→ SET TASK 1
In the histogram lesson, what is an outlier called in statistical process control?
→ SET TASK 2
Repeat the passage of the histogram lesson between "The next histogram, Worksheet" and "analysis of the data.", inclusive, word for word.
→ SET TASK 3
List every worksheet number that the histogram lesson mentions.

The first interval includes the numbers < 16 (there is one 16)
- The second interval includes numbers > 16 to 19
- The third interval includes the numbers > 19 to 22
- The fourth interval includes the numbers > 22 to 25
- The fifth interval includes the numbers > 25 to 28
- The last interval is titled "More" includes all the numbers above the last upper limit (28 in this case).

The Center and Spread of a Set of Data

We can see that the center of the data appears at about 21, and the spread is from 16 to "More." You can change "More" to 29 where 29 is the highest number in the data set by typing 29 over the word "More" in the frequency table next to the histogram. This would then allow the reader to see that the spread of the data is from a low of 16 to a high of 29. Exact numerical measures of the center and spread of the data will be introduced in Module 1.3.

The Shape

One other thing we get from the histogram is the shape - the shape shown in Worksheet 1.2.2 is a symmetric bell-shaped distribution called the Normal Probability Distribution. The histograms of many distributions appear like this, especially if the continuous data in a sample under study is randomly selected, without bias to very high or very low numbers, and without multiple processes mixed together. I will illustrate the effects of very high or very low numbers next.

Suppose for a moment that the last observation (Jun 99) was 38 days rather than 29 days. Now look at the histogram in Worksheet 1.2.3.

Worksheet 1.2.3

Bin	Frequency
16	1
20.4	13
24.8	12
29.2	3
33.6	0
38	1

Note that the 38 lies outside and to the right of the range and center of the data - it is called an outlier. When outliers occur to the right of the range and center, we say the distribution is skewed right. Generally, outliers are events that are not created or expected from a process and should be removed and investigated. In statistical process control, an outlier is called a signal, and is an indication that a process is going out of control and must be shut down and examined. Once the outlier is removed, the histogram will return to its symmetric shape.

What happens if the June 1999 observation was an unexpected short cycle time, such as 7 days. Look at the resulting Histogram in Worksheet 1.2.4.

Worksheet 1.2.4

Bin	Frequency
7	1
11	0
15	0
19	9
23	16
27	4

This histogram shows an outlier or signal event to the left of the range of the data. When outliers occur to the left of the range and center, we say the distribution is skewed left.

Bi-Modal Shape

The next histogram, Worksheet 1.2.5, shows two distinct bell-shaped distributions, one with a center at about 10, the other between 21 and 22. The histogram would suggest that two processes are actually in the set of data - perhaps a set of data representing a process before improvements were made (center at 21.6 days), and one set of data representing a process after improvements were made (center at 10 days). This is a very common phenomenon in business. For example, in season variables may have much higher values than off season. As we will see in Modules 3 and 4, these type of Bi-Modal, or even multi-modal distributions should be separated or stratified before analysis of the data.

Worksheet 1.2.5

Bin	Frequency
3	1
6.7	10.0
10.4	17.0
14.1	2.0
17.9	2.0
21.6	18.0
25.3	7.0
29	3

There are some numerical summary measures that help us measure shape. These will be introduced in Module 1.3. The histogram is the third item required in your analysis of data for Project Assignment 1.

Pause and Reflect

Pictures, such as histograms, quickly communicate information about the center, spread and shape of distributions so that we begin to know about the underlying process that generates the data. This is true whether we are describing data from a population of interest, or data in a sample drawn from a population.

→ RECORDED DATA
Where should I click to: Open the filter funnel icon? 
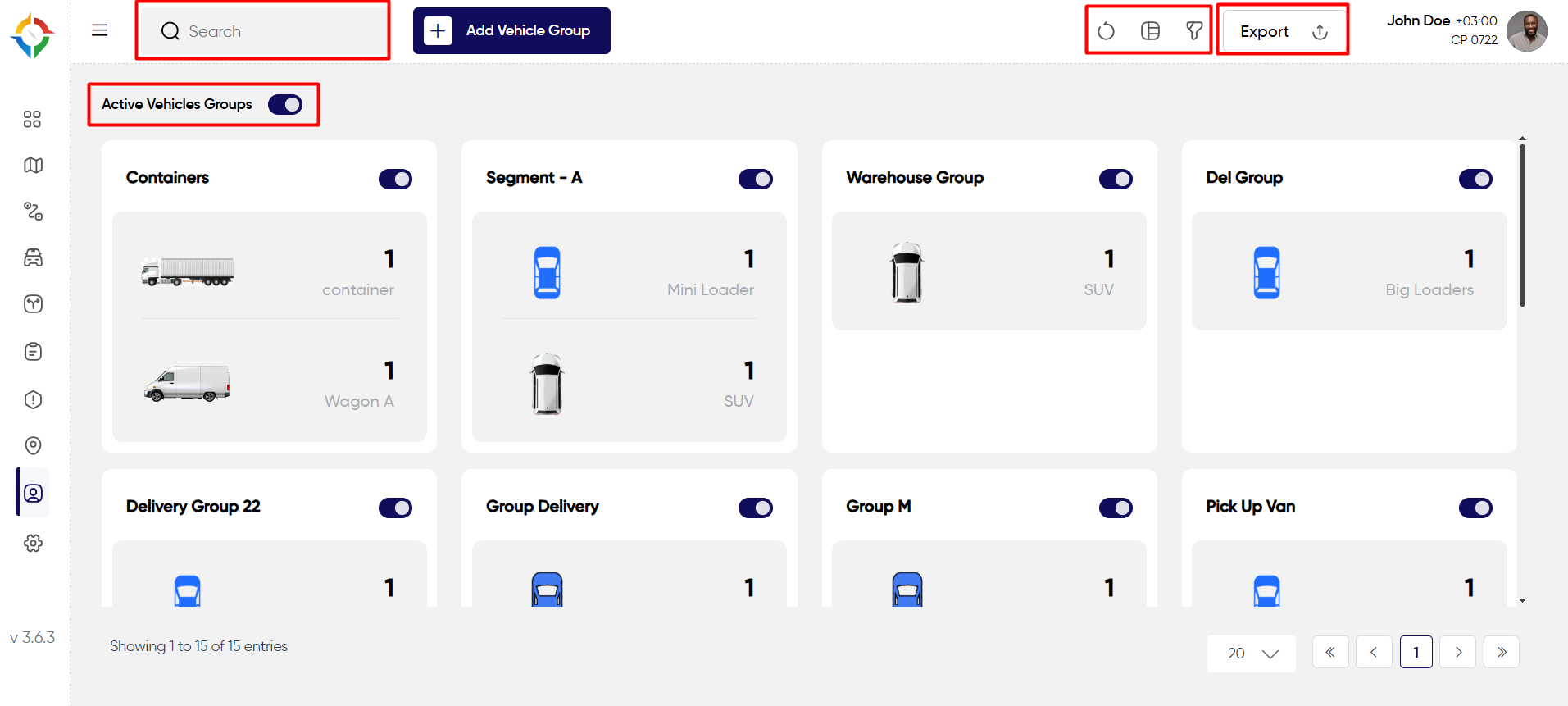tap(1194, 31)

→ FULL SOLUTION 1
A signal.

→ FULL SOLUTION 2
The next histogram, Worksheet 1.2.5, shows two distinct bell-shaped distributions, one with a center at about 10, the other between 21 and 22. The histogram would suggest that two processes are actually in the set of data - perhaps a set of data representing a process before improvements were made (center at 21.6 days), and one set of data representing a process after improvements were made (center at 10 days). This is a very common phenomenon in business. For example, in season variables may have much higher values than off season. As we will see in Modules 3 and 4, these type of Bi-Modal, or even multi-modal distributions should be separated or stratified before analysis of the data.

→ FULL SOLUTION 3
1.2.2, 1.2.3, 1.2.4, 1.2.5